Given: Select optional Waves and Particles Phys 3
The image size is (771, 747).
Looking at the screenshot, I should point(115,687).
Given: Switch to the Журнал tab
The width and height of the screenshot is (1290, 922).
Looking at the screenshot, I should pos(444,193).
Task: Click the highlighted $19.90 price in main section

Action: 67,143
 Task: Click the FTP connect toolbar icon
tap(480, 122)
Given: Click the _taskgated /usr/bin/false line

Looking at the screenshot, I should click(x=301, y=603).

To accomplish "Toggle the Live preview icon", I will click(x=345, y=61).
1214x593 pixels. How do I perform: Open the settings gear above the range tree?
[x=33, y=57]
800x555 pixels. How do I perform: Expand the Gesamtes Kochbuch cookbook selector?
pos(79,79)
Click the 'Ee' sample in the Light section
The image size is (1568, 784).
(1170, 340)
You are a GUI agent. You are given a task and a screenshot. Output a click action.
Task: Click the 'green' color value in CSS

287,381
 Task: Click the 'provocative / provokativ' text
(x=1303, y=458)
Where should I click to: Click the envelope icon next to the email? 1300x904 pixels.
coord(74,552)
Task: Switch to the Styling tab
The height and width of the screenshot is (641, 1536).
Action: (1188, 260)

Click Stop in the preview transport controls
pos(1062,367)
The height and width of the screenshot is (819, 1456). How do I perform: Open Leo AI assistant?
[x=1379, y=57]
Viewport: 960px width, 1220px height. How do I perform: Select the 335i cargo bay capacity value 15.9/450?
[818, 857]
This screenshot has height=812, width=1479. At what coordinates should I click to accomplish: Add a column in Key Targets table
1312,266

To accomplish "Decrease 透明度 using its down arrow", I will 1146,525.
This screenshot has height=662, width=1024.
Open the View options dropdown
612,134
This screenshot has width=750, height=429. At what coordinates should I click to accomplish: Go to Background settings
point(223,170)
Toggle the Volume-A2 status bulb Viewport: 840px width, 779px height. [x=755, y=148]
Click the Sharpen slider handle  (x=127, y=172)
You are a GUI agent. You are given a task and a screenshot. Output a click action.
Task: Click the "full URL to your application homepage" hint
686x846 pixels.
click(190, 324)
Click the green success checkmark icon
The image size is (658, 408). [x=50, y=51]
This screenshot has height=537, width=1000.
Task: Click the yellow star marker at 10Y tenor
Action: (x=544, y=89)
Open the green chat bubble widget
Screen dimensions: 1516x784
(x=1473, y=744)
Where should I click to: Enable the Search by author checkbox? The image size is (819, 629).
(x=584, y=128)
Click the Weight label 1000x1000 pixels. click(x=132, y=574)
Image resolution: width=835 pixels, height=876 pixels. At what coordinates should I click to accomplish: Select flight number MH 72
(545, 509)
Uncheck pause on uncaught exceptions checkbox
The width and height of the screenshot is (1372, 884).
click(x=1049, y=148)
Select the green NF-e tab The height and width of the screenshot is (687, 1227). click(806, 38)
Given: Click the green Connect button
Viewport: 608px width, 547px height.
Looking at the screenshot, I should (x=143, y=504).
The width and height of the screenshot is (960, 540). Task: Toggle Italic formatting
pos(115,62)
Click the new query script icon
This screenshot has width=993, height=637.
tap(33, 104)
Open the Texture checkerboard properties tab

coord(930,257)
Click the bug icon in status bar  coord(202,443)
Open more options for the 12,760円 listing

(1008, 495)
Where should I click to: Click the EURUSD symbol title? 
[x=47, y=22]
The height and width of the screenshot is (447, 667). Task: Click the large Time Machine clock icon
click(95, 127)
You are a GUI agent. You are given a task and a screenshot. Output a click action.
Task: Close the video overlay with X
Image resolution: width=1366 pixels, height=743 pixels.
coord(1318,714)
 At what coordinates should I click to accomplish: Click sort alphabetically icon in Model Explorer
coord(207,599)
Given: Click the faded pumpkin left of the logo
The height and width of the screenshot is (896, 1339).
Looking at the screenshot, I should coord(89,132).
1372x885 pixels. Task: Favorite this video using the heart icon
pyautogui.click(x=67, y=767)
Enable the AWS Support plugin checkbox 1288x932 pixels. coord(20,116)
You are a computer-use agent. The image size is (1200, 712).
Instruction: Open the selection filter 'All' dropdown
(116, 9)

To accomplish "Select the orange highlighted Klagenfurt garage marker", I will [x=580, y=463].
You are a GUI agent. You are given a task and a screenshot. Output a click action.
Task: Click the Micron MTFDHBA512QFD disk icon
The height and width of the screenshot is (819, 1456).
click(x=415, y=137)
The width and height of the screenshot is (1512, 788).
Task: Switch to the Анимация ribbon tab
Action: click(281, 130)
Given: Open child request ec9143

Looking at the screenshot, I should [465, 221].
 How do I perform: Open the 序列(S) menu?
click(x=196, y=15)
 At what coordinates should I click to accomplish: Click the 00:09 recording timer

Task goal: Please render each line of the records above as a JSON list of strings, one string per line, with blank lines omitted.

Exercise solution:
[
  "Given: Select optional Waves and Particles Phys 3",
  "The image size is (771, 747).",
  "Looking at the screenshot, I should point(115,687).",
  "Given: Switch to the Журнал tab",
  "The width and height of the screenshot is (1290, 922).",
  "Looking at the screenshot, I should pos(444,193).",
  "Task: Click the highlighted $19.90 price in main section",
  "Action: 67,143",
  " Task: Click the FTP connect toolbar icon",
  "tap(480, 122)",
  "Given: Click the _taskgated /usr/bin/false line",
  "Looking at the screenshot, I should click(x=301, y=603).",
  "To accomplish \"Toggle the Live preview icon\", I will click(x=345, y=61).",
  "1214x593 pixels. How do I perform: Open the settings gear above the range tree?",
  "[x=33, y=57]",
  "800x555 pixels. How do I perform: Expand the Gesamtes Kochbuch cookbook selector?",
  "pos(79,79)",
  "Click the 'Ee' sample in the Light section",
  "The image size is (1568, 784).",
  "(1170, 340)",
  "You are a GUI agent. You are given a task and a screenshot. Output a click action.",
  "Task: Click the 'green' color value in CSS",
  "287,381",
  " Task: Click the 'provocative / provokativ' text",
  "(x=1303, y=458)",
  "Where should I click to: Click the envelope icon next to the email? 1300x904 pixels.",
  "coord(74,552)",
  "Task: Switch to the Styling tab",
  "The height and width of the screenshot is (641, 1536).",
  "Action: (1188, 260)",
  "Click Stop in the preview transport controls",
  "pos(1062,367)",
  "The height and width of the screenshot is (819, 1456). How do I perform: Open Leo AI assistant?",
  "[x=1379, y=57]",
  "Viewport: 960px width, 1220px height. How do I perform: Select the 335i cargo bay capacity value 15.9/450?",
  "[818, 857]",
  "This screenshot has height=812, width=1479. At what coordinates should I click to accomplish: Add a column in Key Targets table",
  "1312,266",
  "To accomplish \"Decrease 透明度 using its down arrow\", I will 1146,525.",
  "This screenshot has height=662, width=1024.",
  "Open the View options dropdown",
  "612,134",
  "This screenshot has width=750, height=429. At what coordinates should I click to accomplish: Go to Background settings",
  "point(223,170)",
  "Toggle the Volume-A2 status bulb Viewport: 840px width, 779px height. [x=755, y=148]",
  "Click the Sharpen slider handle  (x=127, y=172)",
  "You are a GUI agent. You are given a task and a screenshot. Output a click action.",
  "Task: Click the \"full URL to your application homepage\" hint",
  "686x846 pixels.",
  "click(190, 324)",
  "Click the green success checkmark icon",
  "The image size is (658, 408). [x=50, y=51]",
  "This screenshot has height=537, width=1000.",
  "Task: Click the yellow star marker at 10Y tenor",
  "Action: (x=544, y=89)",
  "Open the green chat bubble widget",
  "Screen dimensions: 1516x784",
  "(x=1473, y=744)",
  "Where should I click to: Enable the Search by author checkbox? The image size is (819, 629).",
  "(x=584, y=128)",
  "Click the Weight label 1000x1000 pixels. click(x=132, y=574)",
  "Image resolution: width=835 pixels, height=876 pixels. At what coordinates should I click to accomplish: Select flight number MH 72",
  "(545, 509)",
  "Uncheck pause on uncaught exceptions checkbox",
  "The width and height of the screenshot is (1372, 884).",
  "click(x=1049, y=148)",
  "Select the green NF-e tab The height and width of the screenshot is (687, 1227). click(806, 38)",
  "Given: Click the green Connect button",
  "Viewport: 608px width, 547px height.",
  "Looking at the screenshot, I should (x=143, y=504).",
  "The width and height of the screenshot is (960, 540). Task: Toggle Italic formatting",
  "pos(115,62)",
  "Click the new query script icon",
  "This screenshot has width=993, height=637.",
  "tap(33, 104)",
  "Open the Texture checkerboard properties tab",
  "coord(930,257)",
  "Click the bug icon in status bar  coord(202,443)",
  "Open more options for the 12,760円 listing",
  "(1008, 495)",
  "Where should I click to: Click the EURUSD symbol title? ",
  "[x=47, y=22]",
  "The height and width of the screenshot is (447, 667). Task: Click the large Time Machine clock icon",
  "click(95, 127)",
  "You are a GUI agent. You are given a task and a screenshot. Output a click action.",
  "Task: Close the video overlay with X",
  "Image resolution: width=1366 pixels, height=743 pixels.",
  "coord(1318,714)",
  " At what coordinates should I click to accomplish: Click sort alphabetically icon in Model Explorer",
  "coord(207,599)",
  "Given: Click the faded pumpkin left of the logo",
  "The height and width of the screenshot is (896, 1339).",
  "Looking at the screenshot, I should coord(89,132).",
  "1372x885 pixels. Task: Favorite this video using the heart icon",
  "pyautogui.click(x=67, y=767)",
  "Enable the AWS Support plugin checkbox 1288x932 pixels. coord(20,116)",
  "You are a computer-use agent. The image size is (1200, 712).",
  "Instruction: Open the selection filter 'All' dropdown",
  "(116, 9)",
  "To accomplish \"Select the orange highlighted Klagenfurt garage marker\", I will [x=580, y=463].",
  "You are a GUI agent. You are given a task and a screenshot. Output a click action.",
  "Task: Click the Micron MTFDHBA512QFD disk icon",
  "The height and width of the screenshot is (819, 1456).",
  "click(x=415, y=137)",
  "The width and height of the screenshot is (1512, 788).",
  "Task: Switch to the Анимация ribbon tab",
  "Action: click(281, 130)",
  "Given: Open child request ec9143",
  "Looking at the screenshot, I should [465, 221].",
  " How do I perform: Open the 序列(S) menu?",
  "click(x=196, y=15)",
  " At what coordinates should I click to accomplish: Click the 00:09 recording timer"
]